Cotonou frappe fort : un repaire criminel liquidé à Vodjè, un soldat en cavale
Une opération éclair menée par la Police Républicaine a mis un terme brutal à l’activité d’un quartier général de la délinquance urbaine à Cotonou. Le quartier de Vodjè, connu pour son insécurité persistante, a été le théâtre d’une intervention musclée qui a révélé l’ampleur des réseaux criminels qui y prospéraient en toute impunité.
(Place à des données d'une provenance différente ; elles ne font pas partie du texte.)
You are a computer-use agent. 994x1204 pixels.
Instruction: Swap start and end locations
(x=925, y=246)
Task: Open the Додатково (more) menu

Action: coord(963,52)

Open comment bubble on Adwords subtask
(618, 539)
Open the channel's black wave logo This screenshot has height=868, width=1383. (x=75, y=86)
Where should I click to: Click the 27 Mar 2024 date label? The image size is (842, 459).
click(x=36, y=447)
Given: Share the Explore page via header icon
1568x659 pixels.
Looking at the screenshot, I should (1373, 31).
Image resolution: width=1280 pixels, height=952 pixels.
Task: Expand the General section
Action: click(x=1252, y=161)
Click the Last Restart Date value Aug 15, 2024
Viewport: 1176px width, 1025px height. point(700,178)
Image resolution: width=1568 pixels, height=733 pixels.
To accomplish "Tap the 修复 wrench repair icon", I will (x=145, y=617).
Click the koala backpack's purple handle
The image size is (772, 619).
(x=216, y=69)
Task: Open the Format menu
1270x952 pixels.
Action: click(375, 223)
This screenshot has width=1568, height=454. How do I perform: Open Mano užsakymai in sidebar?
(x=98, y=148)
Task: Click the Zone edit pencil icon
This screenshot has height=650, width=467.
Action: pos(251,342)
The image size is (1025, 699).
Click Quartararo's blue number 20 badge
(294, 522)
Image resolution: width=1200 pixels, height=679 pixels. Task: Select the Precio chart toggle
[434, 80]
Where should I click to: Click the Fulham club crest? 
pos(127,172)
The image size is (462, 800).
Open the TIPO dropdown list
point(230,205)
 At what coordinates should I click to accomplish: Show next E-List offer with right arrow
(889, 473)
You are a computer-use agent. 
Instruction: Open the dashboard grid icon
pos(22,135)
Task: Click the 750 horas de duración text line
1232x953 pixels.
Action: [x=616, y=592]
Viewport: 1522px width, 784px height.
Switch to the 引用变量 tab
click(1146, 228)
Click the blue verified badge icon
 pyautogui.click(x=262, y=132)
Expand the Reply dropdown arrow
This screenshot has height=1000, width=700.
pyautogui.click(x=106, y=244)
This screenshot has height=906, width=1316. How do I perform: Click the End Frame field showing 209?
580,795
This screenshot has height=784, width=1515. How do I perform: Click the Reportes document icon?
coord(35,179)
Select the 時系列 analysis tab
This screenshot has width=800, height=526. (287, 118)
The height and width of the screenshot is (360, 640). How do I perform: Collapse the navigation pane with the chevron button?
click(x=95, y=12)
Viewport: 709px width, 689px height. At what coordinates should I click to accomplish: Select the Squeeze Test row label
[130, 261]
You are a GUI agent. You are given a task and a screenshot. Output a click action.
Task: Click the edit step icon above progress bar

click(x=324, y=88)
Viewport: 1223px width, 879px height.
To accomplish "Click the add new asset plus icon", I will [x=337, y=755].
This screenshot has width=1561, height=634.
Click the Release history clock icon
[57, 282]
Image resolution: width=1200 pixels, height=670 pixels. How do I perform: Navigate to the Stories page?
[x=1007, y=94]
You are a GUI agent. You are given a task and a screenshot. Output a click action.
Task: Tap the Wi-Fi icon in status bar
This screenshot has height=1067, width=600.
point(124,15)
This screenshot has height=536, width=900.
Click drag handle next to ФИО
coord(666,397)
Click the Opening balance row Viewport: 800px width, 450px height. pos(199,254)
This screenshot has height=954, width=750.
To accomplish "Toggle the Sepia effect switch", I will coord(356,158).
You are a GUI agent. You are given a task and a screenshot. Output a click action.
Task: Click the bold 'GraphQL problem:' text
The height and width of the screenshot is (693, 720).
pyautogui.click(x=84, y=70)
Un coup de filet sans précédent dans les bas-fonds de Vodjè
L’opération, menée avec une précision chirurgicale, a permis de démanteler un ghetto réputé pour son trafic de chanvre indien. Ce lieu, à la fois point de transit et de consommation, était devenu un véritable nid de vipères où le crime organisé sévissait en toute discrétion. Plusieurs individus ont été interpellés sur place, et des équipements liés au trafic ont été saisis.
Les investigations sont désormais en cours pour remonter jusqu’aux cerveaux de ce réseau et démanteler l’ensemble de ses ramifications. Les autorités assurent que aucune piste ne sera négligée dans cette traque, même les plus insoupçonnables.
Un militaire en cavale : le cerveau du système ?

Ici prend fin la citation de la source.